Likewise, one of the things I love most about being a designer is user experience. It gradually came into my life, initially through A List Apart, and then through UX Week three years ago. But since then, it has increasingly become a passion of mine to create designs (as a visual designer and a developer) that improve the lives of real people, as this is what it means to me. UX Week, as well as other conferences, books, in-person conversations, and countless bloggers and Twitter folks have given me ways to think about that and practice it in what I hope are significant ways. I’m deeply grateful.
The other day, I was sitting with dear people at our faith community exploring the next stages of our own place. We were dealing with some complex data, and needed to start to figure out what the voice of God and our community was inside that data. In doing this, we had some seminarians, an accounting-type, a city planner, and me, and I felt this was a beautiful mixture.
As I looked at the things before us, it felt like user experience design had a great deal of things to say to us, and that the disciplines that we practice as designers could, along with the other disciplines, help us as a faith community to ask the right questions and create the right structures from our data. We then hoped to present these things to our community, and ask them to seek the voice of God for themselves and our community to see where it would lead.
I still think this, and I think we were able to get to the right places, but I wasn’t able to articulate what I wanted to bring from user experience design into our conversation. Realizing that, especially in light of my own feeling that one of the places that inspires my life is the intersection of design and faith, made me want to think about how to articulate it.1
People at the heart
At the core of user experience are the users who experience the design. This is exemplified in visual design, product design, content strategy, (even sometimes in programming) and all the other areas where folks work to make things people like to use. The beautiful thing about this is that it often really does try to make people’s lives better while creating something they like to use. User experience has had a few years to think about activism. Many of its leaders are concerned about making the world a better place, and I think this is because they’ve learned to think about people as more than consumers. If the field realizes (even some of) its potential, it will affect all of us in ways we can’t yet imagine.

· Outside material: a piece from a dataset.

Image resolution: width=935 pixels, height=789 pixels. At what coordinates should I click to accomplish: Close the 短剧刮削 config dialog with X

Ecclesiology does not (exclusively) have people at the heart of its thinking. Ideally, it has God at the heart of its thinking (though this is not at all a given). But missional ecclesiology (and others, over the years) has what God is doing in the world among the people that he loves at the heart of its thinking. It seeks to involve people in experience of, and pursuit of, the kingdom of God. Again, it thinks of them as more than consumers, and this is a deep shift that cannot be overestimated.

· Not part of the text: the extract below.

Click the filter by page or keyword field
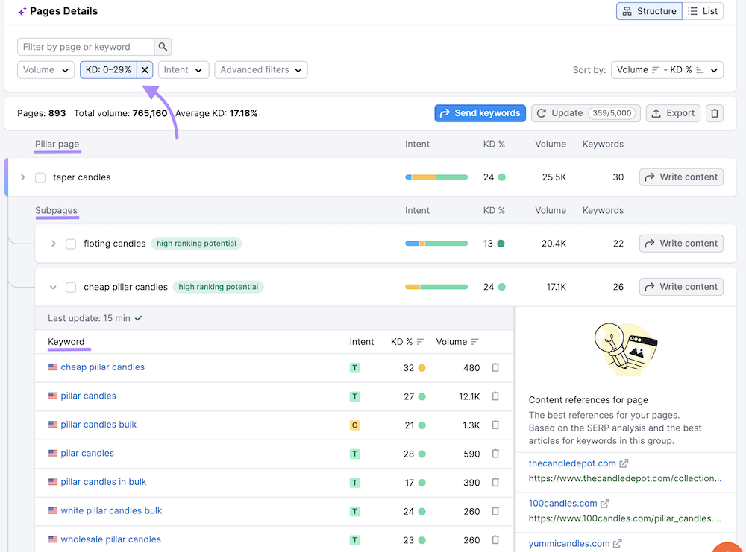 pos(86,46)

How we figure out what God is doing among people, and how to go with them toward the kingdom of God, can be deeply impacted by the disciplines of user experience. We can’t know what God is doing among people until we know them and find out from them, and this is one of the most important things good design can teach us to do.
Helping people to do more than consume
At its best, good design helps people to do things more than it helps them to consume things. It does involve consumption, as does any part of our economy, but this is not where it thrives. It thrives in helping people to do things. Google, Twitter, and Apple, to name a few, all do this. They give us things they want us to consume, but they also give us deep opportunities to do things in the world, whether it be learning to organize information or catalyze deep cultural change or create entirely new ways for us to do what we already need to do, or even simply to look at the world as a bigger place (all three of these companies do all of these things).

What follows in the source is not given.